I have been catching up with my journal which is on a notebook when I should be catching up on this blog.

June was actually a long month for me. I don’t exactly know why but it just seems like a long time to me. I haven’t been out with friends. I was kinda being a homebody. Well truth is I’m really saving whatever I receive. I don’t get my daily allowance like I usually do because I had an informal agreement with my mom that I won’t get any allowance and then she’ll buy me a ticket to The XX’s  concert. 

Speaking of… I’m going alone. I don’t really know some close friends who like The XX or is a fan. This is gonna be a new experience for me. I’m excited!

Moving on to the school life which is where my life centers I am not happy with it. My grades are okay except for Math.. I think. But my social life is way behind me. Socializing faded in my interests. I feel like I don’t wanna try. Meanwhile it gives me problems. I am aware that some of my friends read my blog and it’s kind of weird at the moment. So..

I am having a problem with this friend of mine which I am dealing alone or with another friend.
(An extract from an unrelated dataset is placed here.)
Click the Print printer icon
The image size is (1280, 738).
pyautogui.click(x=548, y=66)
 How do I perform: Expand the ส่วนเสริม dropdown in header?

She doesn’t know she’s REALLY troubling me but deep inside I am.. troubled/annoyed. How can she know if she’s so insensitive and doesn’t seem to give a shit about the world. She doesn’t know she crossed the line and she doesn’t know that my impression about her totally changed a hundred and eighty degrees. I mentally unfriended her. 

Ok that’s actually social life, not school life. So the real deal is Ateneo. It’s 2 months away and I’m imagining what’ll happen to me if I passed or not. I’m so scared for this. In 2 months I will be answering a test paper that will define my future. I have all the motivation around me. All I need to do is to eliminate all the distractions.